Extract provided:
I found the task of documenting the artistic process very difficult. I found it most beneficial to relate statements and assertions back to my own practice and the time I spent with the musicians I focus on. To this end, auto-ethnography provided a way of writing about artistic process. “As a method, auto-ethnography combines characteristics of autobiography and ethnography” (Ellis, Adams, Bochner 2011, 275).

Auto-ethnography as “a form of writing” (Denshire 2014, 831) offers a way of both documenting and analyzing personal experience.

The criticism that auto-ethnography transgresses the boundaries between the personal and the professional (Denshire, 2014, 831) could well be its strength when looked at within the context of music (particularly jazz), improvisation and composition. As Denshire (2014, 831) writes, “auto-ethnographers will often blur boundaries, crafting fictions and other ways of being true in the interests of rewriting selves in the social world”. In the context of the jazz artist, it is the self that we want to hear when listening to a musician we call an “artist”. Becoming “personal’ is essential to be “professional” or, put the other way round, becoming “professional” means honing a more clearly delineated and recognizable “personal” that is projected through the music. This is a notion of “authenticity” that is a requirement for the artist in jazz: adding himself to his sound and music.

Items:
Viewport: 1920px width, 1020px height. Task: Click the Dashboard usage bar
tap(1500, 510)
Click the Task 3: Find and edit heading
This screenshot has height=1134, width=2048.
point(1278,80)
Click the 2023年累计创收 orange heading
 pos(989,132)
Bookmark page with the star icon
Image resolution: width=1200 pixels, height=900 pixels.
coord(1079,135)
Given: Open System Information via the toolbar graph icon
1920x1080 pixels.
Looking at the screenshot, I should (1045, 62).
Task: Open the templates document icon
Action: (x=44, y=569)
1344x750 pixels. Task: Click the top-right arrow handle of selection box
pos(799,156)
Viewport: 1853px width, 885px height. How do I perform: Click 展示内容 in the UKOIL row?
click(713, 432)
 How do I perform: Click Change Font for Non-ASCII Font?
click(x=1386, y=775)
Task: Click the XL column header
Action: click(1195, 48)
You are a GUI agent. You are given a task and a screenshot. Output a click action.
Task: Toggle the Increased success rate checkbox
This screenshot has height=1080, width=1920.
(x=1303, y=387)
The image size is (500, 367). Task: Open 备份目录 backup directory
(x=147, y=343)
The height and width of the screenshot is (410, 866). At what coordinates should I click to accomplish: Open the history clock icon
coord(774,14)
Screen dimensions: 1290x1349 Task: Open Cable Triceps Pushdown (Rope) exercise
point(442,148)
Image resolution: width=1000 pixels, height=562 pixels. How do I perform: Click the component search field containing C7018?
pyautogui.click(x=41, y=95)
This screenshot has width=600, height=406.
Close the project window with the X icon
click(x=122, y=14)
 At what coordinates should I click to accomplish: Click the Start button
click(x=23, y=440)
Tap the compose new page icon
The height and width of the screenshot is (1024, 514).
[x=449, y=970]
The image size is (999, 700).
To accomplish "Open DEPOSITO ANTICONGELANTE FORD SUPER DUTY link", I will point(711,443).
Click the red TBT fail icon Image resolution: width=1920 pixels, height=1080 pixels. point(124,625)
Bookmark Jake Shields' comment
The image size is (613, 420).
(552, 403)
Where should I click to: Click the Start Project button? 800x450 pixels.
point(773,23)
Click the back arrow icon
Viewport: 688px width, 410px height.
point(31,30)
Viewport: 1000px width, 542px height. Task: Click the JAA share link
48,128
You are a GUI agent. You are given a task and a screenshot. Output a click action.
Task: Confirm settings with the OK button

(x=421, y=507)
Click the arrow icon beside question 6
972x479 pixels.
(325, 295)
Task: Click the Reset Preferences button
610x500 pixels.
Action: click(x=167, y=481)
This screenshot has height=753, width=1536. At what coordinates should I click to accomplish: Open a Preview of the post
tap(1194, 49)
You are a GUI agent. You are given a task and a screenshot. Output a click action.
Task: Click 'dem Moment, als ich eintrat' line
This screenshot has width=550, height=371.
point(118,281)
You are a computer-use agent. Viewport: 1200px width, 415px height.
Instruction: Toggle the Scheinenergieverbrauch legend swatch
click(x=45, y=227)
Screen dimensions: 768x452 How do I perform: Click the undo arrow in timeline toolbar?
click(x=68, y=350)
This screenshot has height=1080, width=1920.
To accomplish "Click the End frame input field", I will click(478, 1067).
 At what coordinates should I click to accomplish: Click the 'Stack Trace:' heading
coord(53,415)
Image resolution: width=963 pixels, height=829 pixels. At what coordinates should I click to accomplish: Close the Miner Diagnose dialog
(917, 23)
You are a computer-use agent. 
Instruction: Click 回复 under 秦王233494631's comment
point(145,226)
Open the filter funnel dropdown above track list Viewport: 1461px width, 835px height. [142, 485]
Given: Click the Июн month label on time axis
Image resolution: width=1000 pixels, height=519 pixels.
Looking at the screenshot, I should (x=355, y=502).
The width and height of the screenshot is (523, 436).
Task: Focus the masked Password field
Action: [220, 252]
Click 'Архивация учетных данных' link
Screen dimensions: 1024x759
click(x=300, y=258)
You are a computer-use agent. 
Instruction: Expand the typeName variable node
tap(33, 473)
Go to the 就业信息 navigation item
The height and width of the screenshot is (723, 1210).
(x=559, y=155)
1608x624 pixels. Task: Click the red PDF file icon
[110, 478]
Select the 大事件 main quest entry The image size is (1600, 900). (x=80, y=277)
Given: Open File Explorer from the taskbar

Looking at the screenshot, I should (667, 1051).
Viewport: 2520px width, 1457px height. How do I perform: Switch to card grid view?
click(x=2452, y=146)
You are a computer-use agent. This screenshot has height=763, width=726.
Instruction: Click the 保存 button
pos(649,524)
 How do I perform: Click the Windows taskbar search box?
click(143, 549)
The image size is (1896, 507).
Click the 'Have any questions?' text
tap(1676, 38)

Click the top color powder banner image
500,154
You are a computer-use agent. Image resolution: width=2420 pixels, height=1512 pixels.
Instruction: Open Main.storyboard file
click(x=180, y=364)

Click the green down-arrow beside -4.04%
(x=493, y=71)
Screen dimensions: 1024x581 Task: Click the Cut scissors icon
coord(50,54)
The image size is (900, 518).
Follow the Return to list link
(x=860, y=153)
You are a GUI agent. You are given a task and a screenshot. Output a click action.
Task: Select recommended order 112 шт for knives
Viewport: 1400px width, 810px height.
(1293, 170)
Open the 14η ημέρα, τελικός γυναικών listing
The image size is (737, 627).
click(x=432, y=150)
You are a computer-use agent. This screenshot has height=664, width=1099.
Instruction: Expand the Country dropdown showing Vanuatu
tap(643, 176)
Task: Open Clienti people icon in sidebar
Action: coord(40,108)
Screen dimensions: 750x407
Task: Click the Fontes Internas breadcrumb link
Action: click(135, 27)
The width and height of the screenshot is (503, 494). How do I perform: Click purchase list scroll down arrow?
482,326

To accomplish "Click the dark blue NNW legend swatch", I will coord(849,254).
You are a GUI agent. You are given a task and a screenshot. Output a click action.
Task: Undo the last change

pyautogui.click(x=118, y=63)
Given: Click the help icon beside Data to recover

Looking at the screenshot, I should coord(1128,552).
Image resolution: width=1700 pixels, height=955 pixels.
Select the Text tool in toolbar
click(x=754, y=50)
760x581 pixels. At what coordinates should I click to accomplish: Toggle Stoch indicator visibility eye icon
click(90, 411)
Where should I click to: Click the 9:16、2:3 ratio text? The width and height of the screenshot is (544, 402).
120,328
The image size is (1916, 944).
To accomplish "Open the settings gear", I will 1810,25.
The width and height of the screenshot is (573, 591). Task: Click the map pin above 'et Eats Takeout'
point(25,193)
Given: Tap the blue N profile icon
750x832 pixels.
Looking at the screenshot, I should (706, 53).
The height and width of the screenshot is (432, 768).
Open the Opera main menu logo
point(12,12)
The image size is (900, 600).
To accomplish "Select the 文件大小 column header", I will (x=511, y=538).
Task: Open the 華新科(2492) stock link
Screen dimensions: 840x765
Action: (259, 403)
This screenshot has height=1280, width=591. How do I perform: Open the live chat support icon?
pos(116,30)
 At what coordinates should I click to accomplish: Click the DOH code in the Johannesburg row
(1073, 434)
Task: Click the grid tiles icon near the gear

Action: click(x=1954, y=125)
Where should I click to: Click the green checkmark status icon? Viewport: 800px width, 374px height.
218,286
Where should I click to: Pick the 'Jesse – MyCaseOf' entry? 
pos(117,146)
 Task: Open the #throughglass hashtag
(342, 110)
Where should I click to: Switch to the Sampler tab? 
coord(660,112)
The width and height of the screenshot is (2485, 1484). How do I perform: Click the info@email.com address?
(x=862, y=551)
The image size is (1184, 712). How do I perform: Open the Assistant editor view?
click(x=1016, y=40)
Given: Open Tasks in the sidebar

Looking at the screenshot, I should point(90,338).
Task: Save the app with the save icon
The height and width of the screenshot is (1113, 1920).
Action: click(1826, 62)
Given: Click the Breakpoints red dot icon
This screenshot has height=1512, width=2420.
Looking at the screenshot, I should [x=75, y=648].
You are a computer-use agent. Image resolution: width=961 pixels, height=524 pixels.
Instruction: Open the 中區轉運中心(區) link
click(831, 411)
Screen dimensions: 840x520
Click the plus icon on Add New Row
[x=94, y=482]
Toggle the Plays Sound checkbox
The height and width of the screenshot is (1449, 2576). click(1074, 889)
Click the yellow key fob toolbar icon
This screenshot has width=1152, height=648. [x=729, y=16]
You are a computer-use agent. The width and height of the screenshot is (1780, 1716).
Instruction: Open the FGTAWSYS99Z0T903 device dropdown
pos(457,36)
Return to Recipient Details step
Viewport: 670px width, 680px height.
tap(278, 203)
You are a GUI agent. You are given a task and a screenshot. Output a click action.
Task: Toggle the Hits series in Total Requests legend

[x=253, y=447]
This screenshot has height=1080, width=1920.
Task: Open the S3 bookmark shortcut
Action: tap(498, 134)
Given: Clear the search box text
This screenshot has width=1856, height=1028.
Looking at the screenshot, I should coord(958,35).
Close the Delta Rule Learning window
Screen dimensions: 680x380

Requirement A: According to the passage on auto-ethnography, which two kinds of writing does auto-ethnography combine as a method?
Requirement B: Rewrite the passage on auto-ethnography from "The criticism that" to "sound and music.", putting "performer" in place of "musician".

Written solution A: Autobiography and ethnography.

Written solution B:
The criticism that auto-ethnography transgresses the boundaries between the personal and the professional (Denshire, 2014, 831) could well be its strength when looked at within the context of music (particularly jazz), improvisation and composition. As Denshire (2014, 831) writes, “auto-ethnographers will often blur boundaries, crafting fictions and other ways of being true in the interests of rewriting selves in the social world”. In the context of the jazz artist, it is the self that we want to hear when listening to a performer we call an “artist”. Becoming “personal’ is essential to be “professional” or, put the other way round, becoming “professional” means honing a more clearly delineated and recognizable “personal” that is projected through the music. This is a notion of “authenticity” that is a requirement for the artist in jazz: adding himself to his sound and music.